> **Task input**:
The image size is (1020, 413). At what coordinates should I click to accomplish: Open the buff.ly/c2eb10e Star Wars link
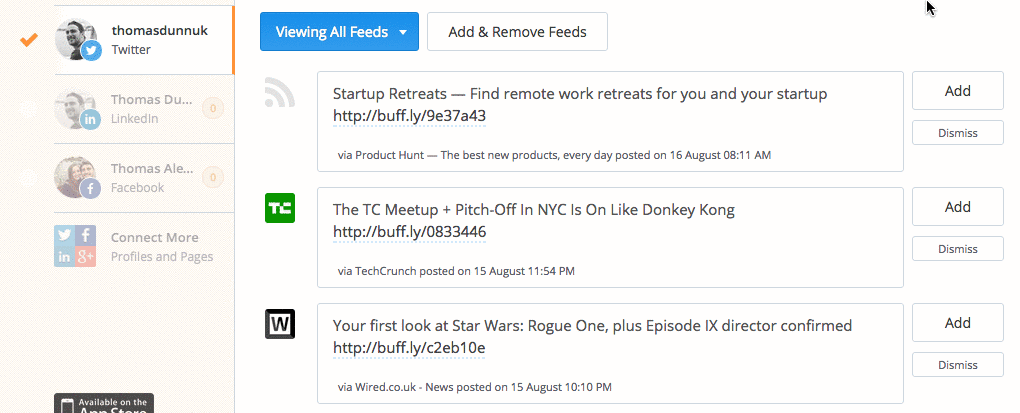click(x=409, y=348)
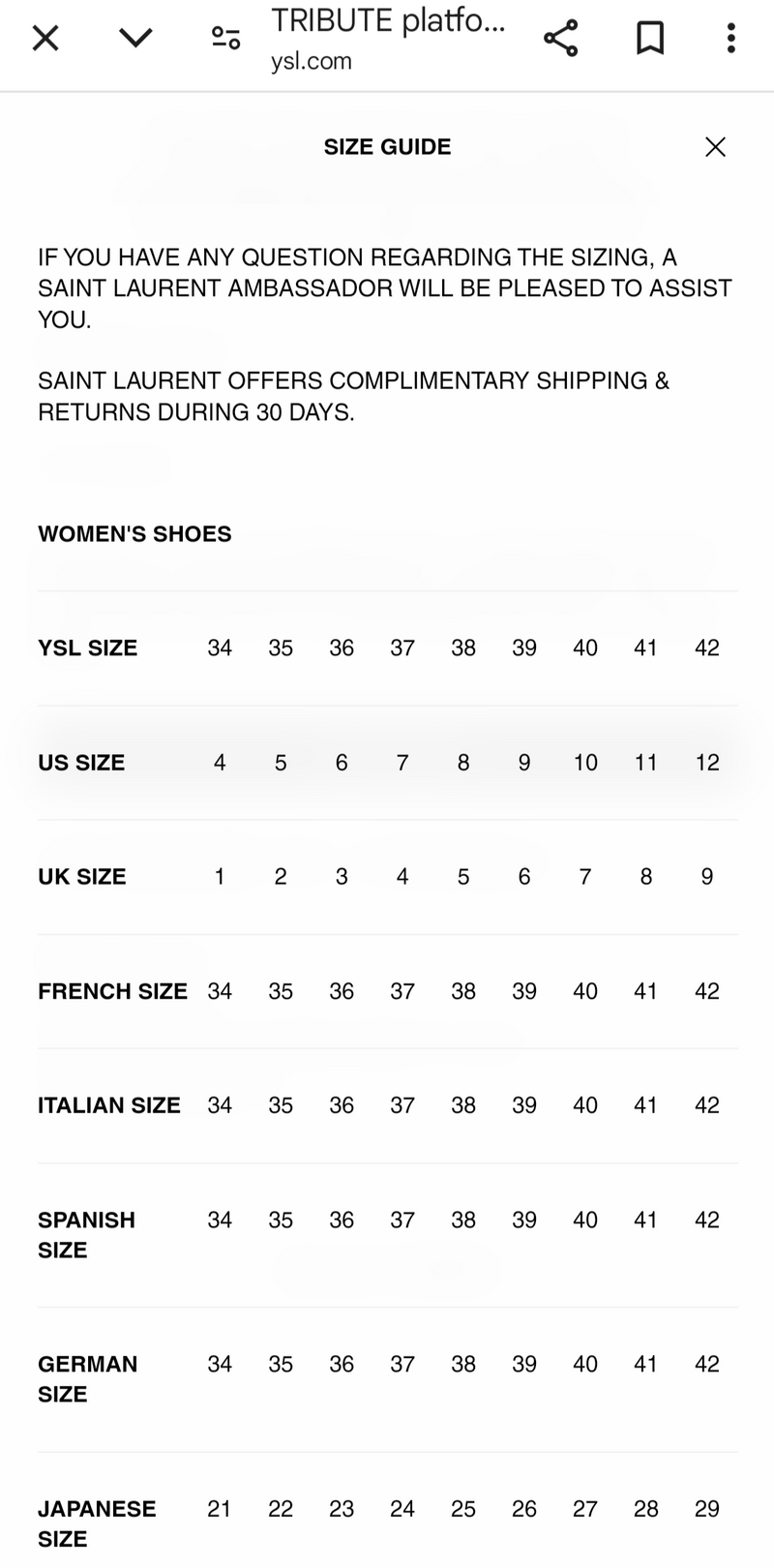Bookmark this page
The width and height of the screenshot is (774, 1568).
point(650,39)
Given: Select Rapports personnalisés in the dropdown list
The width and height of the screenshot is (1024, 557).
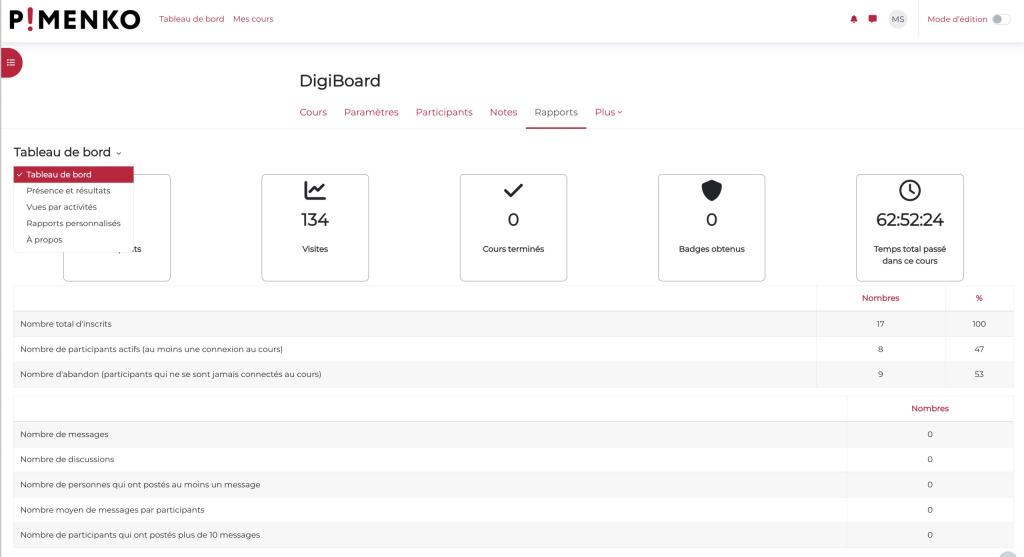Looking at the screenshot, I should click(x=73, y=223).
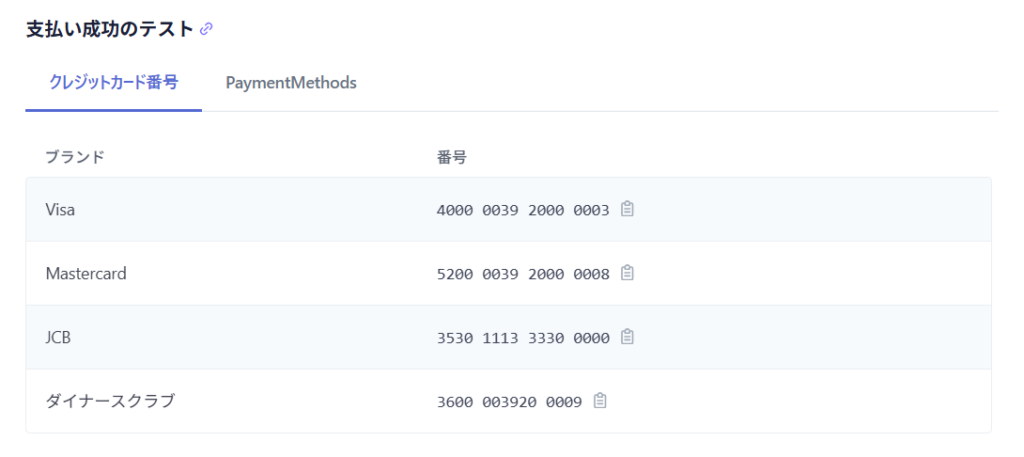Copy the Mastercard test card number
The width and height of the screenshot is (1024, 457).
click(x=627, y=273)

==

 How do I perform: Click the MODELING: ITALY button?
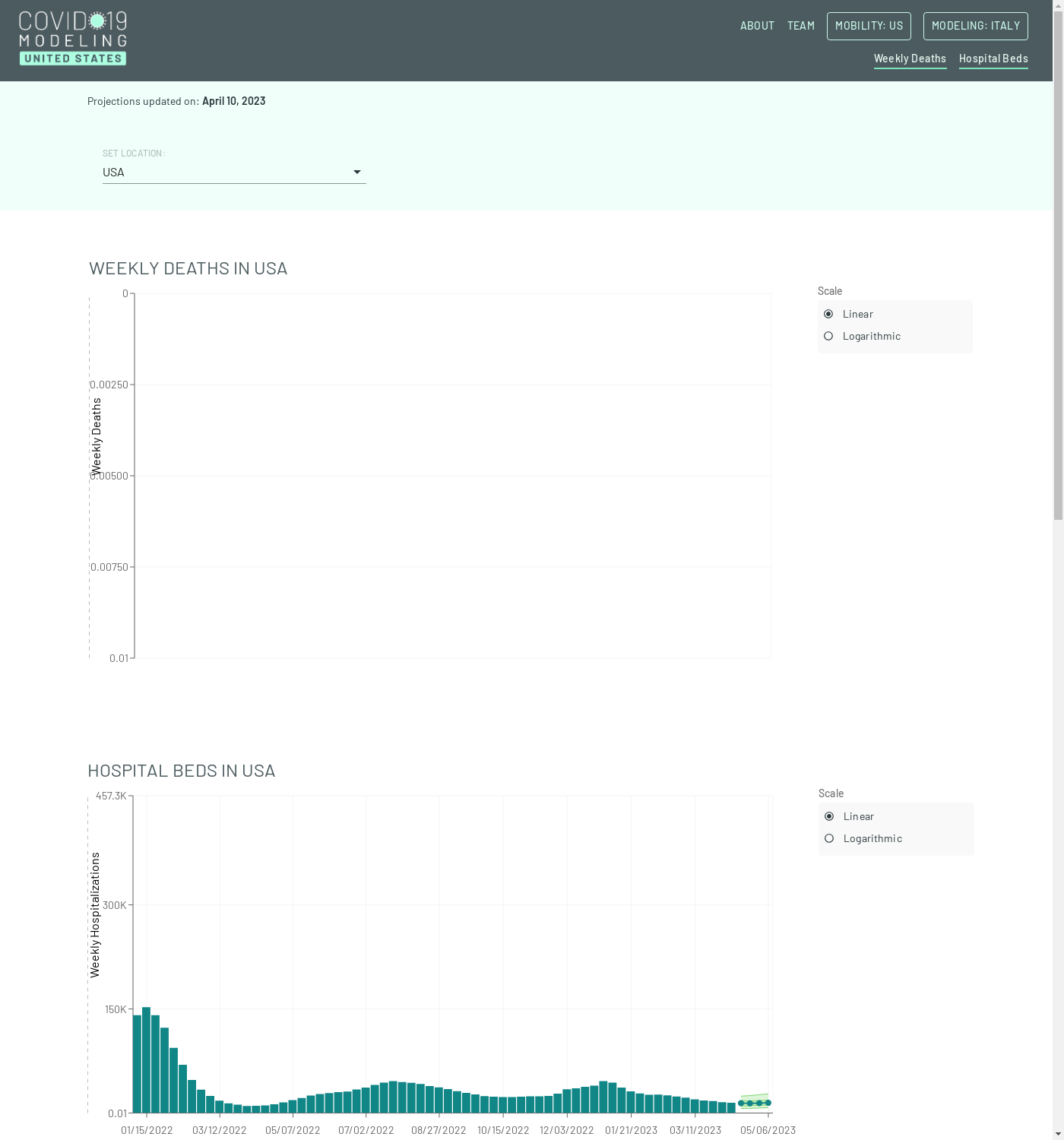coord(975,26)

> **Goal of the exercise**:
Given the listing above, retype only the span of lines from the line with "The image size" up to and including the line with "Given: Select Rapports", exactly as it stands and without pictures.

> **Solution**:
The image size is (1020, 413). At what coordinates should I click to accomplish: Open the buff.ly/c2eb10e Star Wars link
click(x=409, y=348)
Bookmark this page
The width and height of the screenshot is (774, 1568).
point(650,39)
Given: Select Rapports personnalisés in the dropdown list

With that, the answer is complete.